- **作業内容**
以下に示す吉永小百合に関する文章から、「女優高峰秀子、岸恵子、若尾文子などを書いてきたが、」で始まり「今は亡き浦山四郎監督の作品である。」で終わる部分を、「今は亡き浦山四郎監督の作品である。」も含めて一字一句違えずに抜き出してください。

- **文書抜粋**
+===+
女優高峰秀子、岸恵子、若尾文子などを書いてきたが、
ここらで”吉永小百合”について書こうと思う。

昭和30年代前半、テレビドラマ”まぼろし探偵団”に
出演した後、日活撮影所に入り、
赤木圭一郎の”電光石火の男”や、石原裕次郎の作品に
チョイ役で出ていた頃はまだ、単なる美少女であった。

彼女の人気を不動のものにした作品は
”キューポラのある街”である。

鋳物工場の町、川口市を舞台に、貧しいながらも力強く
まっすぐに生きて行く少年少女を描いた
今は亡き浦山四郎監督の作品である。

当時の彼女の私生活での生きかたと重なり、共感をも呼んだ。

当時のフアンは彼女をアイドルでありながら
サユリちゃんとは呼ばない。”サユリさま”であった。
+===+
保存済みの行
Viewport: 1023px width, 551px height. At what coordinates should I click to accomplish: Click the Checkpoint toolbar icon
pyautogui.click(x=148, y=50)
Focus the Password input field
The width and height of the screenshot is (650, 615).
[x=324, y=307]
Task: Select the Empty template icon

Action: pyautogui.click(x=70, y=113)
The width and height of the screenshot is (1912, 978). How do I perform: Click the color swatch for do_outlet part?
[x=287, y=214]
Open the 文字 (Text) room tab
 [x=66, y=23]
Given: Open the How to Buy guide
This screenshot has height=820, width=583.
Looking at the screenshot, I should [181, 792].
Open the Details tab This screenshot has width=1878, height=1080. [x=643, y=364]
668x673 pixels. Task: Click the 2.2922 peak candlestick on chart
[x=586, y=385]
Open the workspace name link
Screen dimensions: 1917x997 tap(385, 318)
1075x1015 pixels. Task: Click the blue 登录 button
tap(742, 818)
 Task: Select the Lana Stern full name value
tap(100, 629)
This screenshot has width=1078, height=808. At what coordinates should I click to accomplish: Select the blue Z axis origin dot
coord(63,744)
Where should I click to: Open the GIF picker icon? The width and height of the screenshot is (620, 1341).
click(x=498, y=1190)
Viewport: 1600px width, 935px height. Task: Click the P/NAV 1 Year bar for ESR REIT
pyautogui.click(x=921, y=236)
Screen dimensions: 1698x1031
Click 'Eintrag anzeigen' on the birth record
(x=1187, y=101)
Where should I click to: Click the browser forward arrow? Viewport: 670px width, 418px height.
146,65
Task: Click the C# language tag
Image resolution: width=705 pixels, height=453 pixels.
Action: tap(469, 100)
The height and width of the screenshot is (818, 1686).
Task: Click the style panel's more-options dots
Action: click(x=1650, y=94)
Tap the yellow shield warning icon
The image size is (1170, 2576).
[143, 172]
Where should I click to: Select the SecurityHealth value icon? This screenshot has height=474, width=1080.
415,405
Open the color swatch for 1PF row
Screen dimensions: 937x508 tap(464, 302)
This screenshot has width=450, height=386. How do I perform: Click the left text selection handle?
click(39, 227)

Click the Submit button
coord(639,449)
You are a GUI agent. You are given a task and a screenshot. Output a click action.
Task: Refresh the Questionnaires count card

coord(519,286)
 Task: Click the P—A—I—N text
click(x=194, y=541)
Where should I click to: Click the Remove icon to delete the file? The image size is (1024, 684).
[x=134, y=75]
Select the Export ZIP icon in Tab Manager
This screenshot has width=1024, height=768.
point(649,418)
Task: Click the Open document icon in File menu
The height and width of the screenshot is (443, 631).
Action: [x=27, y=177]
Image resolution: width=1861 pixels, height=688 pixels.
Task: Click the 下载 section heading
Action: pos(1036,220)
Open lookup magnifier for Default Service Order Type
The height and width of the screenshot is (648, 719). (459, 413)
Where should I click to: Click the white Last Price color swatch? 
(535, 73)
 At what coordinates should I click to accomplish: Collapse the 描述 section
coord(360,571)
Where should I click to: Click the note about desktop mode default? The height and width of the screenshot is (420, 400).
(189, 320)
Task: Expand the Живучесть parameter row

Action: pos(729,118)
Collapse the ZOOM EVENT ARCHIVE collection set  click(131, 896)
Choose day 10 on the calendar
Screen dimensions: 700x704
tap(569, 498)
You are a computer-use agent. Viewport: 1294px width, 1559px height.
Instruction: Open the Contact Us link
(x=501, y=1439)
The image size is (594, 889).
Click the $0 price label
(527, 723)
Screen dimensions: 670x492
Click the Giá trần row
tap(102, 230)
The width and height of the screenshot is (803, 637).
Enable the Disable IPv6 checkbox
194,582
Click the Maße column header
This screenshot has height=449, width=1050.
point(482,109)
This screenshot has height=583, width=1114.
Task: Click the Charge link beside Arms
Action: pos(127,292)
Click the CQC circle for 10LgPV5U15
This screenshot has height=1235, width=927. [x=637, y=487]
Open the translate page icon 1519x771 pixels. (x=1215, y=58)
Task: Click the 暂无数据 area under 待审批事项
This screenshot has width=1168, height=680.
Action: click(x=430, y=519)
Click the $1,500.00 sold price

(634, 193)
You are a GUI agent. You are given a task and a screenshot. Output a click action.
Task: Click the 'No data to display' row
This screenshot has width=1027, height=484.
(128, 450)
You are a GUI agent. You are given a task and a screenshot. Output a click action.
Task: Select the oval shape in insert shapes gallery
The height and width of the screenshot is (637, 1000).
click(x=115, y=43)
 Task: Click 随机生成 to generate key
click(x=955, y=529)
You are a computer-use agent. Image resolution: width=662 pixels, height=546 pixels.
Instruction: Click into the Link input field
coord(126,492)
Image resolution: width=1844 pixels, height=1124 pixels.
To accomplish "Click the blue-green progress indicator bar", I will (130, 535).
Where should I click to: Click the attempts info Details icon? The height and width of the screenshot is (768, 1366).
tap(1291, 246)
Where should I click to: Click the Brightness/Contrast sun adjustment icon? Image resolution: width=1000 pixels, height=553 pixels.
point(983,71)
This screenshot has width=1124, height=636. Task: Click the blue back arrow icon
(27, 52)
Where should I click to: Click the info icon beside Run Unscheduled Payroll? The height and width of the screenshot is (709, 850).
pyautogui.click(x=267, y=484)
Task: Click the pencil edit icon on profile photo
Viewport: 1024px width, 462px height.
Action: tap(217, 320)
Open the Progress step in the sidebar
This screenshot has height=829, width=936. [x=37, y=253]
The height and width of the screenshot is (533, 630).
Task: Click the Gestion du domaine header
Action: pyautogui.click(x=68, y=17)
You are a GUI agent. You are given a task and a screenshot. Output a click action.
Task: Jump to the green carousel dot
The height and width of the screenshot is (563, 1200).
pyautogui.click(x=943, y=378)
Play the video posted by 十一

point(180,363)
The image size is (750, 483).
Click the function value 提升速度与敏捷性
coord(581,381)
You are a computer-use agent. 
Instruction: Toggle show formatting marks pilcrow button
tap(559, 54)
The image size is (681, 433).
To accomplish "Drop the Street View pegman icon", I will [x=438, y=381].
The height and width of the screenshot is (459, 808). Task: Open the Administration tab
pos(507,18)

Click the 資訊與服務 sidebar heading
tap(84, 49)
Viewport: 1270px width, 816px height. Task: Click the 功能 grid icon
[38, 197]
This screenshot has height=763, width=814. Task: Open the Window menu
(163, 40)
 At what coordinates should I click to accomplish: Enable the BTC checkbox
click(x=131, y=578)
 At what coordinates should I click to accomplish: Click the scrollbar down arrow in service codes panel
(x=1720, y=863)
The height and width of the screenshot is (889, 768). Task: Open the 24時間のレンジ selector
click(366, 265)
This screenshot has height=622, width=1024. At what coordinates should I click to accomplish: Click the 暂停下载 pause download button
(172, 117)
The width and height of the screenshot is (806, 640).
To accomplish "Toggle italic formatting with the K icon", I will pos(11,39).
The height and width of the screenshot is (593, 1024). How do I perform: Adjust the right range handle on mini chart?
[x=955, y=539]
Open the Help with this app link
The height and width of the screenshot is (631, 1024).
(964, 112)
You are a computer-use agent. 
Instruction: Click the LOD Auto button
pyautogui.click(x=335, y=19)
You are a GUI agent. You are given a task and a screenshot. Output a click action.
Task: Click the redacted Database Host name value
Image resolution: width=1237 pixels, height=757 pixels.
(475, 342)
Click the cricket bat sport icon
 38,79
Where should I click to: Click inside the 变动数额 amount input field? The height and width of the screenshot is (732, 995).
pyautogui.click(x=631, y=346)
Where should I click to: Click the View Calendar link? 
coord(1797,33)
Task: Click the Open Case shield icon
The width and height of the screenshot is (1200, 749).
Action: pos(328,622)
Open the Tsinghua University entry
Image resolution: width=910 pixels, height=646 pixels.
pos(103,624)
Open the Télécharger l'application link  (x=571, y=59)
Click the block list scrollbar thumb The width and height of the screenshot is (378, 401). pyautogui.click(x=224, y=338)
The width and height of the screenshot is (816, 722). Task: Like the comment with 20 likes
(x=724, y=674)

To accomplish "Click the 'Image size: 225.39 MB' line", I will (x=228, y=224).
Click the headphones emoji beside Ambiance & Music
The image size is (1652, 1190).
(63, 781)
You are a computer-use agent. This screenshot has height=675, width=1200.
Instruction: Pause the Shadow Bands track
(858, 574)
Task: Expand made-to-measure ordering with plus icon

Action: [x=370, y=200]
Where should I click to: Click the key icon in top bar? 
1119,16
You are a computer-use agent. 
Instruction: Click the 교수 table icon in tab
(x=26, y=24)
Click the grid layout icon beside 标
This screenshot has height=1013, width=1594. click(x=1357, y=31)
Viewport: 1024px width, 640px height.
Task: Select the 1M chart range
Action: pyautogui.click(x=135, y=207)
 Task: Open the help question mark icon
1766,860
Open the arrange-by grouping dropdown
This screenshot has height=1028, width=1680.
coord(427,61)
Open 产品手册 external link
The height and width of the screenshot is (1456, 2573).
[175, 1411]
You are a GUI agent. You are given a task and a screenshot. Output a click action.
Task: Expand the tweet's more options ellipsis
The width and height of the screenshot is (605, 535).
+===+
- **作業結果**
女優高峰秀子、岸恵子、若尾文子などを書いてきたが、
ここらで”吉永小百合”について書こうと思う。

昭和30年代前半、テレビドラマ”まぼろし探偵団”に
出演した後、日活撮影所に入り、
赤木圭一郎の”電光石火の男”や、石原裕次郎の作品に
チョイ役で出ていた頃はまだ、単なる美少女であった。

彼女の人気を不動のものにした作品は
”キューポラのある街”である。

鋳物工場の町、川口市を舞台に、貧しいながらも力強く
まっすぐに生きて行く少年少女を描いた
今は亡き浦山四郎監督の作品である。